WILLIAM SAFIRE: Jack Kemp has to avoid building himself up, and he has to direct his speech to Dole.

DAVID GERGEN: To be a witness for Dole.

WILLIAM SAFIRE: That’s a good way of putting it. You ought to be a speech writer.

DAVID GERGEN: (laughing)

WILLIAM SAFIRE: And he’s got to do some of the things that it would be unseemly for Dole to do for himself.

DAVID GERGEN: Right.

WILLIAM SAFIRE: And the gem of this speech so far at the convention has been John McCain’s nomination last night.

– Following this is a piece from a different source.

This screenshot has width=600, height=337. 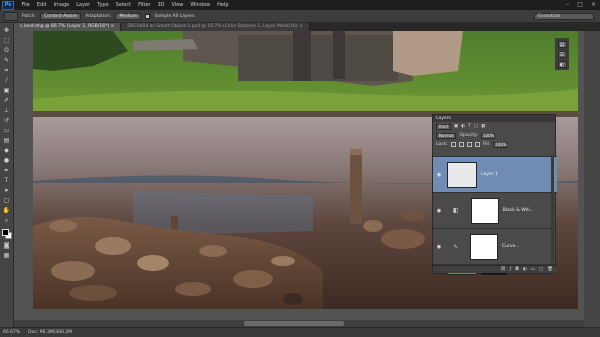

That was a beauty, constructed well and delivered with extraordinary authority, and modesty.

DAVID GERGEN: For Bob Dole’s speech to make your anthology of great speeches, is it the quality of the speech or the political effectiveness that’s more important?

WILLIAM SAFIRE: He’s got to win first, so in structuring a speech you have to say what will persuade people to vote for him? And you don’t think in terms of 100 years from now what will they remember about this speech. You want to think on November 5th, what will they remember about this speech.

DAVID GERGEN: We’ll be looking for you later tonight to talk about both the quality of the speech and its effectiveness. Thanks very much.